However, fund management companies with a certain scale usually adopt a team-style investment management model, with a clear division of labor in investment operation, and the personal role of fund managers gradually fades. The resignation of a single manager is not enough to have a decisive impact on the overall investment and research strength of the company.
So, what should investors do after the fund manager changes?
For fund investors, investment fund products are, in a sense, investment fund managers. When the former fund manager leaves, the new fund manager often changes positions, which will also lead to fluctuations in the fund's net value.

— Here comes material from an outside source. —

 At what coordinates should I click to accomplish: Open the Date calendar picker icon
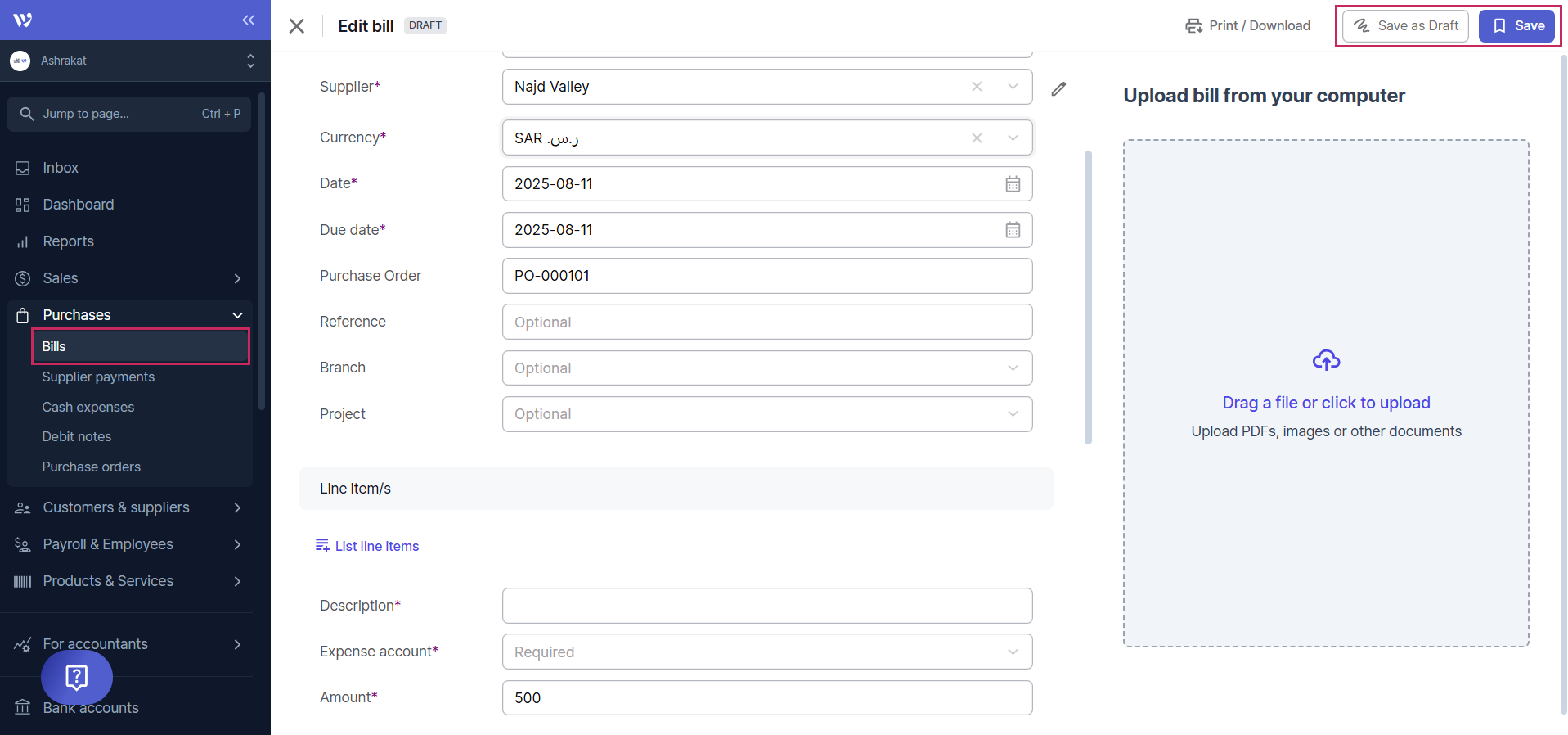(1012, 184)

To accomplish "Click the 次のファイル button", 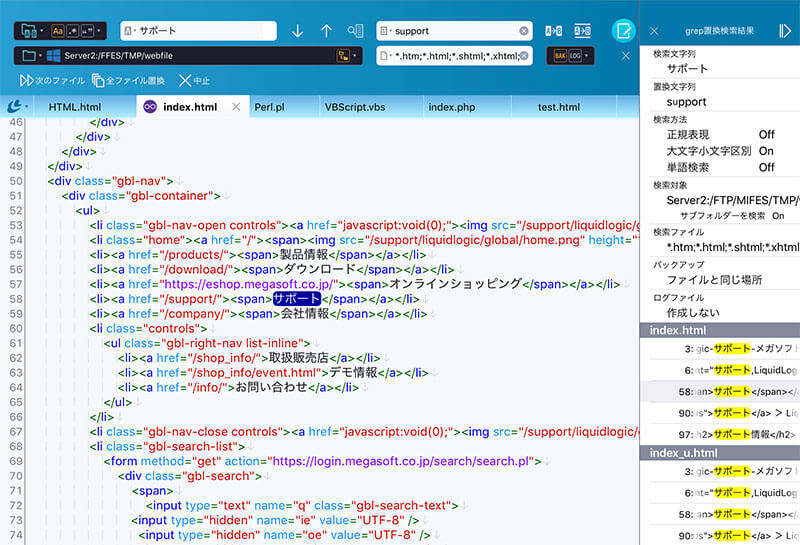I will 51,80.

In the face of the resignation of the fund manager, a fund researcher in Shanghai said that investors should analyze specific problems and do not have to rush to redeem them. They can check it from multiple angles and then decide whether to redeem it. "From the perspective of fund types, if it is a passive fund, the impact is generally small; Judging from the reasons for the fund manager's resignation, if the fund manager adjusts his post internally, the general impact will be relatively small; Finally, if the fund manager is dismissed because of poor performance, investors may wish to observe the ability of the new fund manager.
Generally, the following situations occur: (1) star fund managers leave their jobs, and their successors lack excellent performance records, especially the products of small and medium-sized fund companies; (2) Many fund managers or senior managers of funds under the fund company have left their posts for some time.